The first reviews of The DaVinci Code movie are out, and soon everyone will weigh in on the merits (or lack thereof) of the film.
I'm predicting that the smug, literary types who have lambasted the novel for the past few years will grin and say, "The novel's is so bad that even Tom Hanks and Ron Howard couldn't make a blockbuster out of it." As if the quality of a novel had any relation to the quality of the adaptation of it to a different medium. Sure, there's some correlation (Gone with the Wind and The Godfather come to mind) but it's not absolute.

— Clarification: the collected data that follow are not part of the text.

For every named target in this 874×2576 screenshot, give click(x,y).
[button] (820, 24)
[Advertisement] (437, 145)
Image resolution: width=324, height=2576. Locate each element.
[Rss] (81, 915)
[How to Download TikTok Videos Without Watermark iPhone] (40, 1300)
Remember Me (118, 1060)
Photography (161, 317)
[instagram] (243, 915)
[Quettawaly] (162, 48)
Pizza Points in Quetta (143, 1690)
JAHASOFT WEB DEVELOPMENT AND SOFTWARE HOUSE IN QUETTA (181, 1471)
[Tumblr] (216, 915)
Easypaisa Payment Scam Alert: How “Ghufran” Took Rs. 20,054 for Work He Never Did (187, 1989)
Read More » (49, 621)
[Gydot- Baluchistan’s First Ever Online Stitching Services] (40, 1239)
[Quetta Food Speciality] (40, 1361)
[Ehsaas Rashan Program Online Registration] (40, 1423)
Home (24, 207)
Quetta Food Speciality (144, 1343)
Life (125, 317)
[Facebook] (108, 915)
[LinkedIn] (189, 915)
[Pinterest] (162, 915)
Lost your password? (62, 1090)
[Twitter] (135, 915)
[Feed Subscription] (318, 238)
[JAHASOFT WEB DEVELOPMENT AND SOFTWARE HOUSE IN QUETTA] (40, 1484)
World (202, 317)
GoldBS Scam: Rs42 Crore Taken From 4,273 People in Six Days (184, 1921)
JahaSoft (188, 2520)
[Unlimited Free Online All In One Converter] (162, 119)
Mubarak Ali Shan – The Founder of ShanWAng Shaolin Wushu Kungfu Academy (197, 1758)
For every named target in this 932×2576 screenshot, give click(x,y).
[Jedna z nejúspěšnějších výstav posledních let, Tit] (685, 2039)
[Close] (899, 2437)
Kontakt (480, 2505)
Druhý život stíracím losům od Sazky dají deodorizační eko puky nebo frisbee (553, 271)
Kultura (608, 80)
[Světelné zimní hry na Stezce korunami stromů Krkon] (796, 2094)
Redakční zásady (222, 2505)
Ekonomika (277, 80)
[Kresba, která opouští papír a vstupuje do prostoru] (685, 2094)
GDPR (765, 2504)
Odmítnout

I thought the novel was good; I did not stop to think about the nitty gritty details, mainly because the book is a page turner, and I read it in two days. One thing I liked was that it did cause me to wonder about the pictures and things talked about. So I went to the net and looked up all the paintings that they talked about, found pictures of the places they visited. Very interesting stuff. Now you can buy the illustrated version of the novel and not have to put the book down to fire up Google.
What about all the misconstrued "facts" in the book? Doesn't bother me one bit. It's a novel. A novelist can put whatever he wants between the covers of his book. Wait, let me qualify that, in light of the Opal Metha plagiarism scandal. A novelist can put almost anything in his book. When I read a novel, I know it's a novel, and I know that no matter how they're presented, the "facts" are the author's version of the "facts."
Remember the movie Fargo? That was, according to the opening credits, "a true story." Only it wasn't.
The Cohen brothers added some false verisimilitude to their story.